Rewrite the listing from its start through the line containing "center [1262, 282].", substituting "capture" for "screenshot" and keeping everything else the same. Leave the pictures out.

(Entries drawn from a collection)
====

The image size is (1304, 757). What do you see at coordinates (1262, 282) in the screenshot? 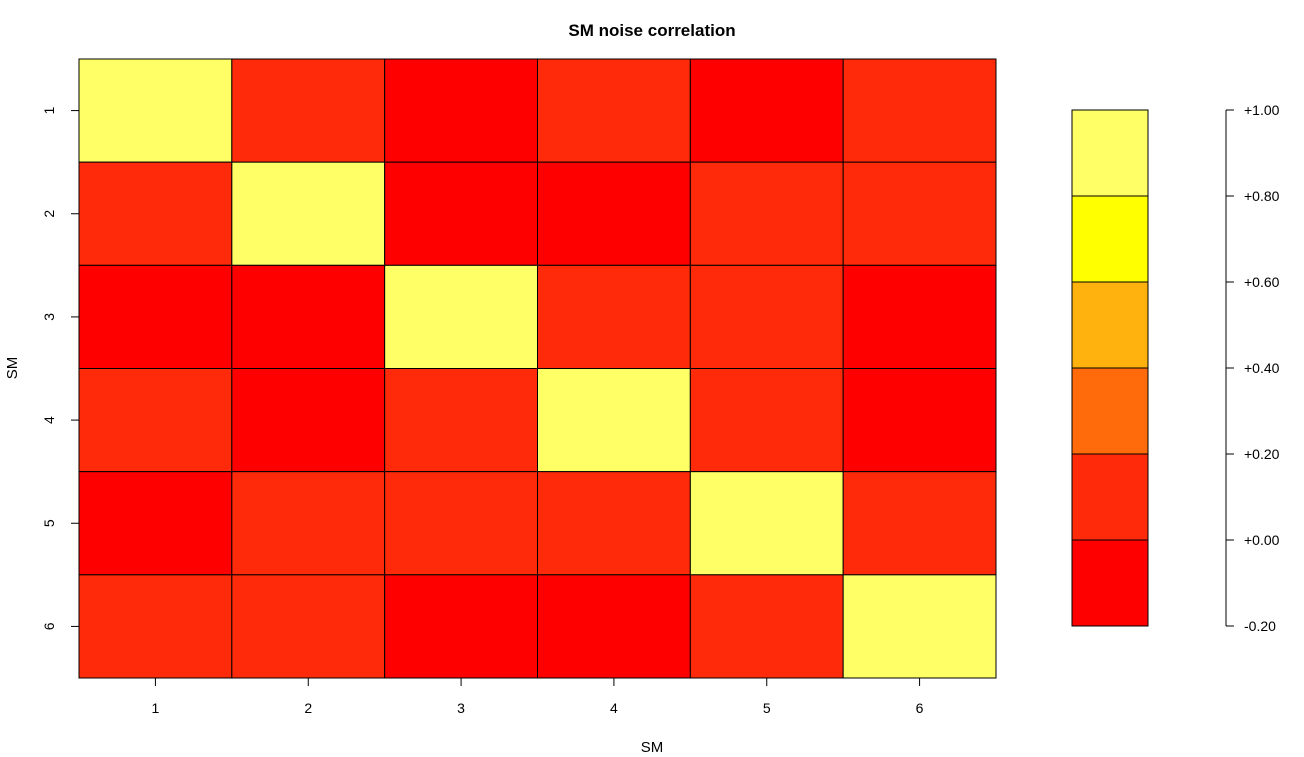
I see `colorbar-tick-label: +0.60` at bounding box center [1262, 282].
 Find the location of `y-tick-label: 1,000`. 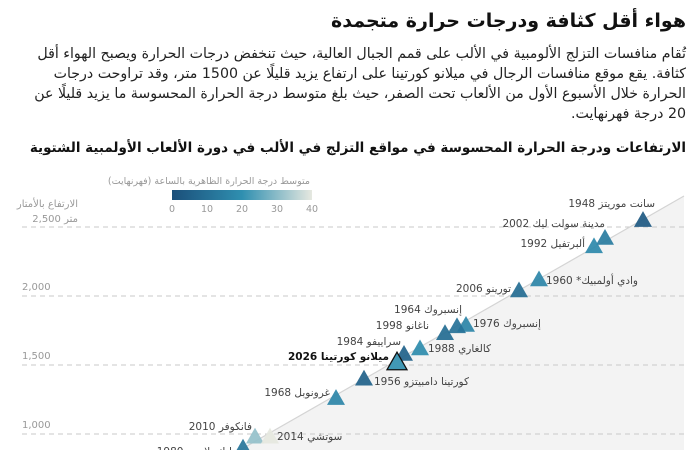

y-tick-label: 1,000 is located at coordinates (36, 426).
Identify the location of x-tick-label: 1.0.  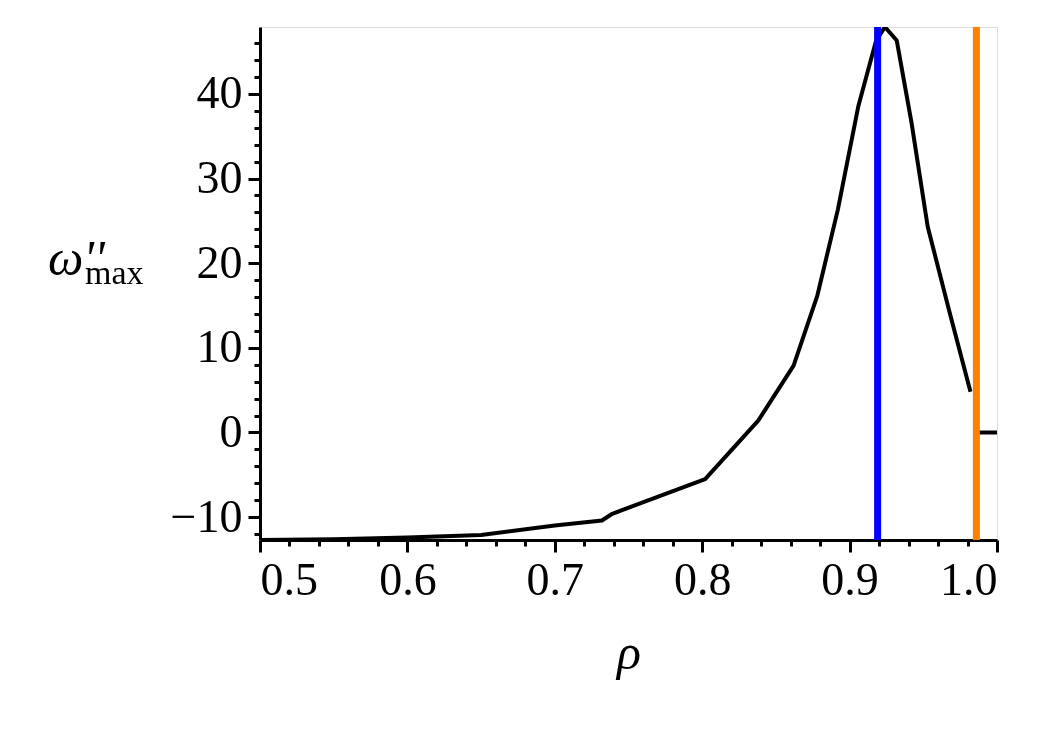
(969, 579).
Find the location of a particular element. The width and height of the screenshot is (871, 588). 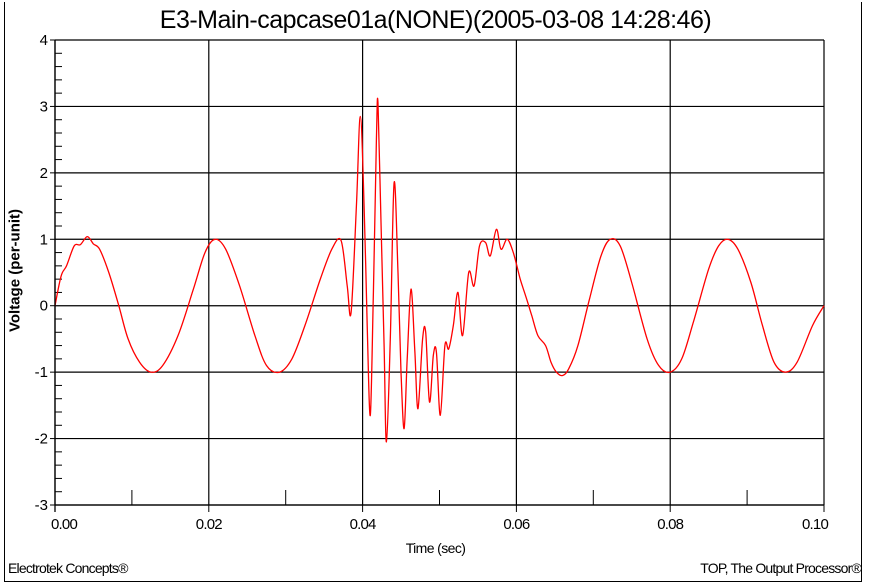

x-tick-label: 0.10 is located at coordinates (815, 524).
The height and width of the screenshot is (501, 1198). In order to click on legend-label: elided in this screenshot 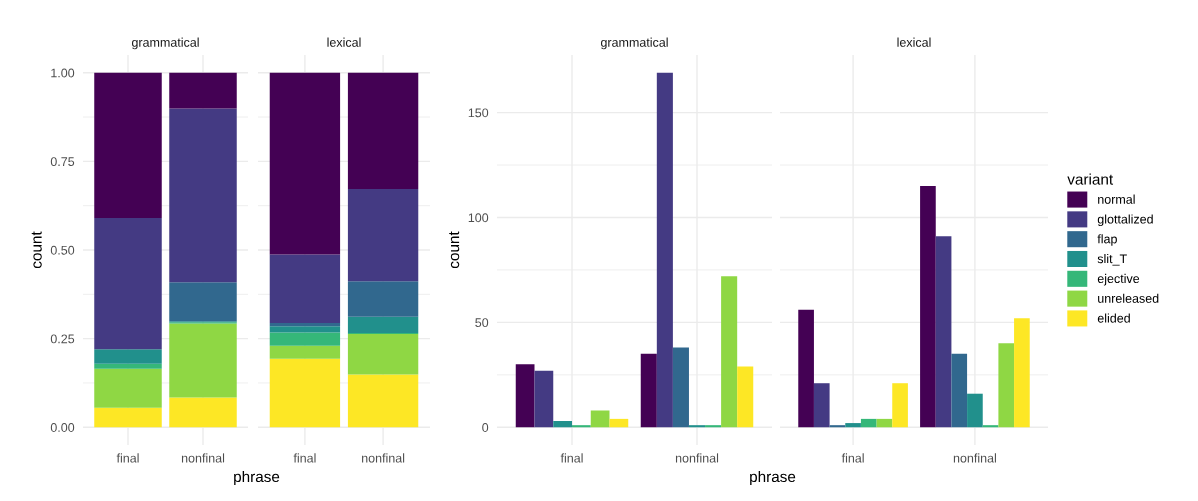, I will do `click(1114, 318)`.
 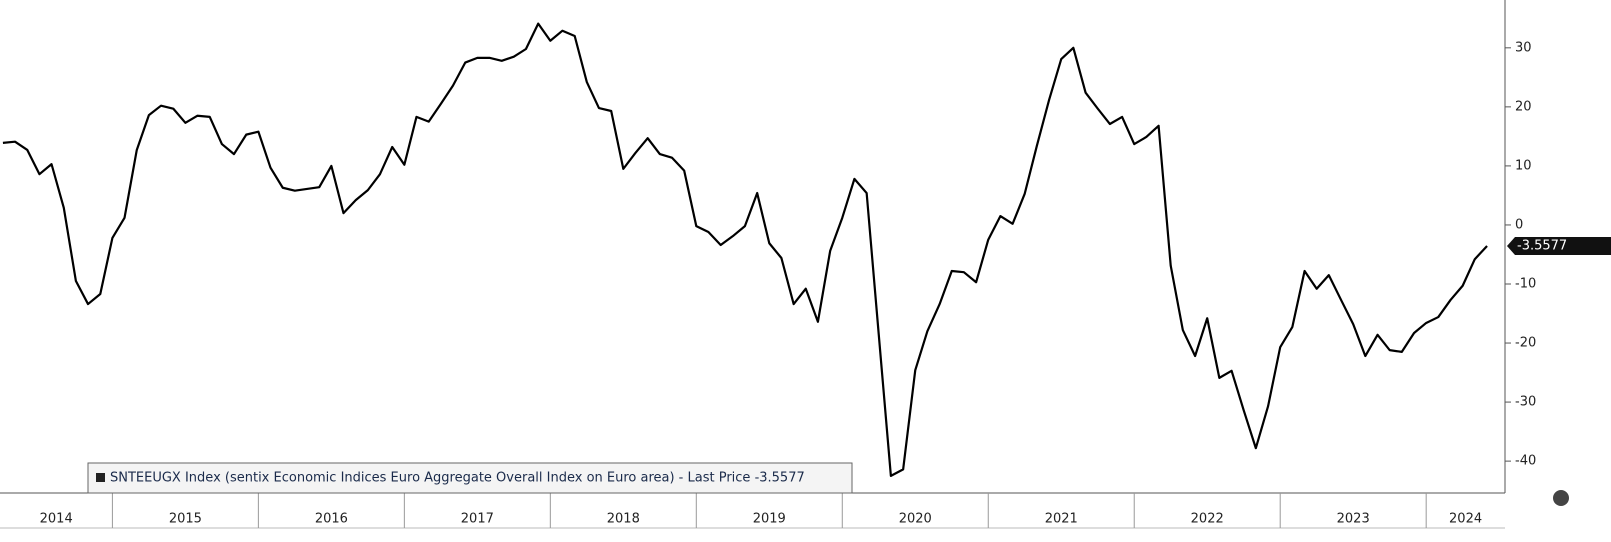 What do you see at coordinates (1354, 520) in the screenshot?
I see `x-tick-label: 2023` at bounding box center [1354, 520].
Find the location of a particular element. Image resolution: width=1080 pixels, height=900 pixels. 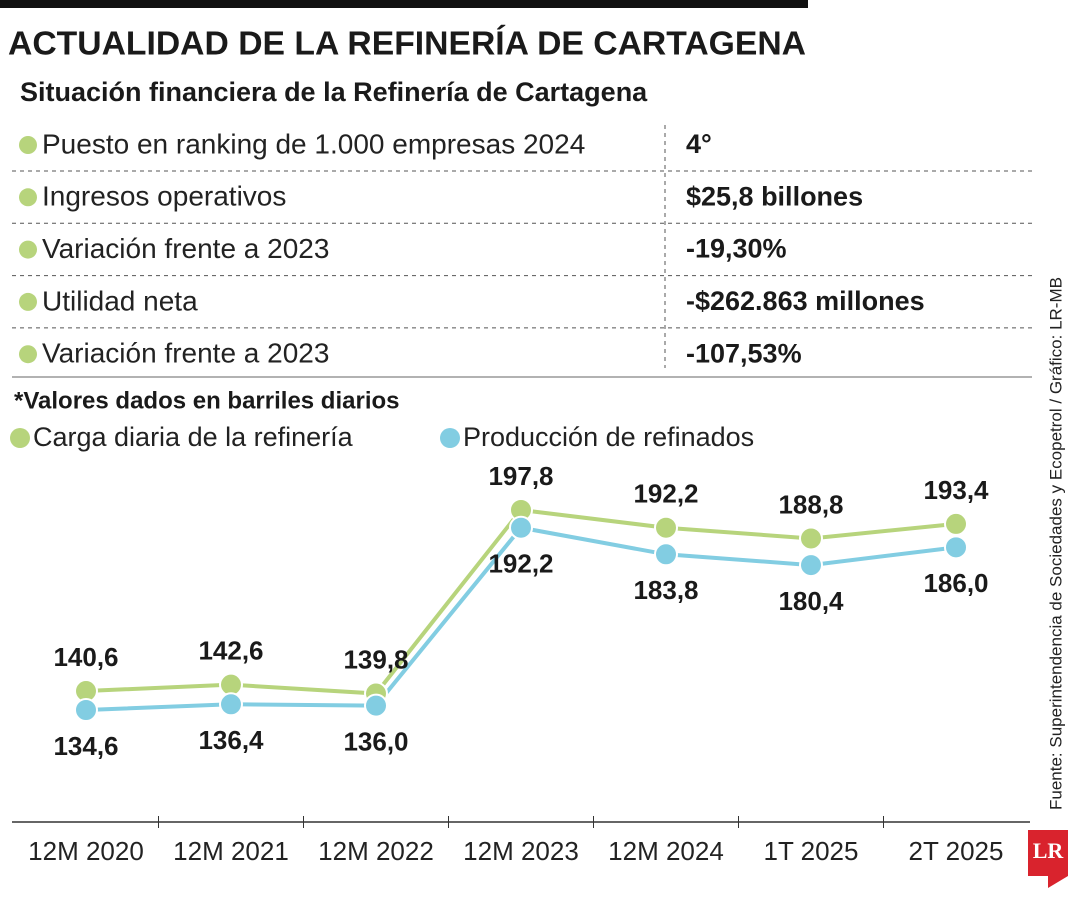

x-tick-label: 2T 2025 is located at coordinates (956, 851).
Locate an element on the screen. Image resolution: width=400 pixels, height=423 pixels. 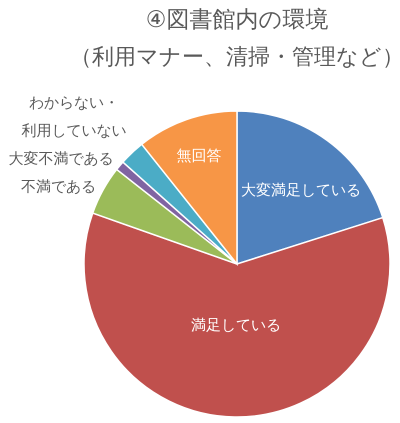
slice-label: わからない・利用していない is located at coordinates (74, 116).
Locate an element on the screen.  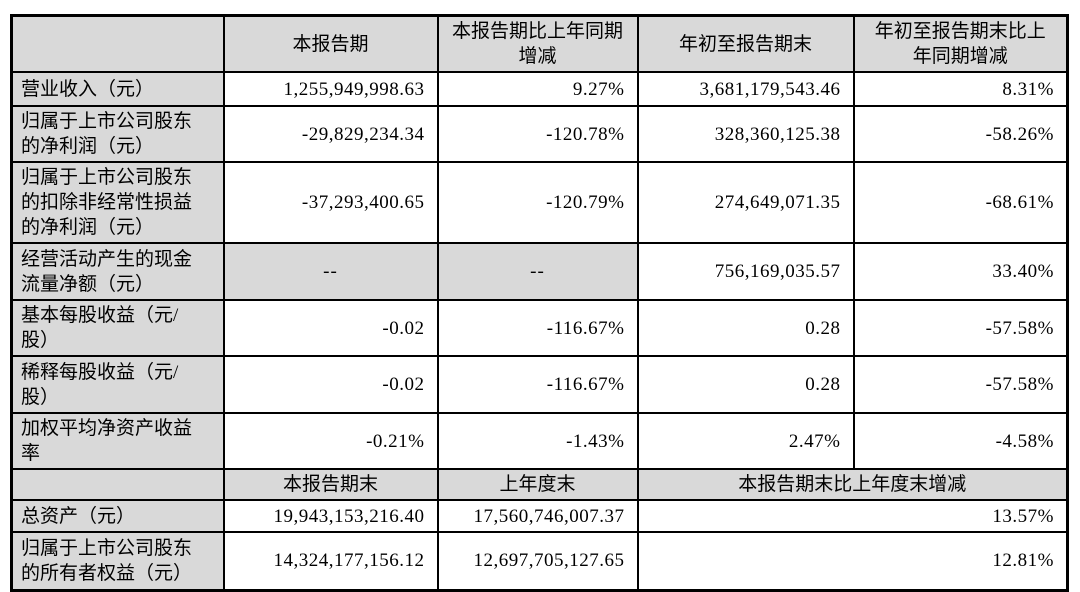
subheader-end-of-last-year: 上年度末 is located at coordinates (538, 484).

====

▸ Task result:
The image size is (1304, 757). What do you see at coordinates (1262, 282) in the capture? 
I see `colorbar-tick-label: +0.60` at bounding box center [1262, 282].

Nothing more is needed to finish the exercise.